Hi all! First, let me say a big THANK YOU for adding me to the group! I have had fibro since 2011 (diagnosis anyhow) and it has been an uphill battle. I am wondering how you guys deal with feeling like you are a burden on your family.
Hey you! Way to go jumping right into a discussion!
Your question is a very good one and one I'm sure we all can relate to. I was just writing a member yesterday and brought up the same subject. My family doesn't view me as a burden though I feel like a great big one. They understand about my fibro and other conditions, some family members suffer with fibro as well.
I've been told by my family that they love me so much...I could never be a burden! They just have to do more planning where I'm concerned. I also have the aid of my best friend who is also a sufferer and understands. We see the same doctors at the clinic. She drives, I can't but we sure have a good time together and the family didn't have to make special arrangements to get me there. We also plan stay overs...I live in a house with 8 others and it can become quite stressful. I'll go over for the weekend and we craft, watch movies, just take it easy and enjoy the lack of craziness for a couple of days.
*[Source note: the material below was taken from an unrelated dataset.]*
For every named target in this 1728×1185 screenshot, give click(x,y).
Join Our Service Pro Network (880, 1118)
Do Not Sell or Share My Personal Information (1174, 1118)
The clinic I go to also has case managers and peer support specialists that help me with services provided in my county. My case manager helps with medication costs by writing to drug companies directly to gain medications at low or no cost. Just an idea.
I know the more I plan and do for myself the less I feel like a burden. Sometimes that lands me in bed for a day or two and they're left waiting on me hand and foot and picking up my slack...kind of a vicious circle. But I try and that's all one can do.
Communication is paramount...you need to share your feelings and give them an opportunity to share theirs. You might be pleasantly surprised.
I hope this helps a little. I know how you feel...
Be sweet to yourself today. Hit me up anytime to talk...I'd be happy to :)
Always~Laurel aka Northwoods G-Ma
hi.. i have been ill for about 28 years. my loved ones especially my husband and adult daughter always put me at ease by telling me that is not my fault i became ill. so i am way over feeling like a burden or guilty.. i hope you will get over those feelings soon. when those of us are blessed and lucky to have good , loving support from our families it gets easier to deal with those such feelings.. meet me in chat sometimes. i am often checking there to see if someone wants to chat. big hugggggs to you.
love, suzie
Hi alc silverwood, welcome to the greatest board with great members. The support here is wonderful.
My family oh gees where do I start. My daughter 18 does not believe fibro to be real, her biology or science or some teacher told her it wasn’t, and honestly I have not taken the time to sit down and show her what it is, and what I go through. She knows when moms having a bad day. Most the time she says go to the doctor… And I respond I do.
My 22 year old daughter has empathy, she does not live with me, but does check in once in a while. She seems supportive, we’ve never really sat down to talk, which I need to do, since I have been getting worse the last few months with added type 2 diabetes added and neuropathy of my feet and legs are becoming worse.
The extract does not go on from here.